CDLM-0.5B: Corrective Diffusion Language Model
CDLM-0.5B is a 0.5 billion parameter model developed by Shuibai12138, specifically designed for advanced code generation and correction. It is fine-tuned from fredzzp/open-dcoder-0.5B, a masked diffusion language model built on the Qwen2 architecture. The core innovation of CDLM-0.5B lies in its error-aware training methodology, which incorporates a mixture objective to explicitly supervise visible incorrect tokens during training.
Key Capabilities
- Error-Aware Code Generation: The model is trained to be highly aware of potential errors, leading to more robust and correct code outputs.

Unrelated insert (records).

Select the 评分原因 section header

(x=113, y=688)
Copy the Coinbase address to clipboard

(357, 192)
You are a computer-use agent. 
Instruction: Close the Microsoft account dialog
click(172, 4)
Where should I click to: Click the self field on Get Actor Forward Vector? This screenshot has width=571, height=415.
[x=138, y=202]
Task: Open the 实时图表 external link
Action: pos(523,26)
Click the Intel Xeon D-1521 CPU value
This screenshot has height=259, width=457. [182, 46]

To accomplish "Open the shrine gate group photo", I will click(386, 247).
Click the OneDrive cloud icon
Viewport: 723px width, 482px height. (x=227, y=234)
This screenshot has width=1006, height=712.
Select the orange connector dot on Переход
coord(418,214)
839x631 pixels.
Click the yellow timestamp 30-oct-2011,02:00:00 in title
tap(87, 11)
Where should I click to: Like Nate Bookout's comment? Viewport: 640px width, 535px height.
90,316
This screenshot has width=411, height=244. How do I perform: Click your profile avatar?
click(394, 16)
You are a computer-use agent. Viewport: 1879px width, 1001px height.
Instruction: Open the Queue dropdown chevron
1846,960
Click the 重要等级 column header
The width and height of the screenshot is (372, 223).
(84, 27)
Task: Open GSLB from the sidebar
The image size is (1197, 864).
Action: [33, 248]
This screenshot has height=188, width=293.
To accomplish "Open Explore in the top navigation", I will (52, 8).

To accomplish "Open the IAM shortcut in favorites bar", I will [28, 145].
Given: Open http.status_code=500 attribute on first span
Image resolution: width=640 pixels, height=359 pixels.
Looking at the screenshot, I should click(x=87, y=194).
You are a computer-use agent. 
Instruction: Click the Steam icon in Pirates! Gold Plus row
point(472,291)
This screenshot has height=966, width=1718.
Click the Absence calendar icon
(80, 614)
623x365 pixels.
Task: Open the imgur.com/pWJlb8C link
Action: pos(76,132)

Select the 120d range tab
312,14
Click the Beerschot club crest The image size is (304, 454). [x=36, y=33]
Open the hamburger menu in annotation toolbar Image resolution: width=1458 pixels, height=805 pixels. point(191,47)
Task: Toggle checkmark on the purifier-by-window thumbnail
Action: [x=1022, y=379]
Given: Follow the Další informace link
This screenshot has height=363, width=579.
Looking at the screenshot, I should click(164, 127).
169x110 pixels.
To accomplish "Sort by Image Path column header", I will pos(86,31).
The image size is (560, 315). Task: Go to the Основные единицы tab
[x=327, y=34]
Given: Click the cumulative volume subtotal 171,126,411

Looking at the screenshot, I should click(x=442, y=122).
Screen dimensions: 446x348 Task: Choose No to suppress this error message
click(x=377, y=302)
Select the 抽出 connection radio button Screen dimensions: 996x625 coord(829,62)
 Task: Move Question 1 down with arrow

- Targeted Refinement: It can perform iterative refinement, allowing for precise correction of code snippets by focusing on identified incorrect tokens.
- Masked Diffusion Language Model (MDLM): Leverages a diffusion-based approach for generation, which contributes to its corrective abilities.
- Custom
diffusion_generate Method: Requires trust_remote_code=True for its unique generation process, enabling its specialized refinement features.
Good For
- Code Correction: Ideal for tasks requiring the identification and rectification of errors in existing code.
- Improved Code Quality: Enhances the accuracy and reliability of generated code by explicitly addressing potential mistakes.
- Research in Diffusion Models for Code: Provides a practical implementation of corrective diffusion language models for further study and development. For detailed insights into its training and methodology, refer to the Corrective Diffusion Language Models paper.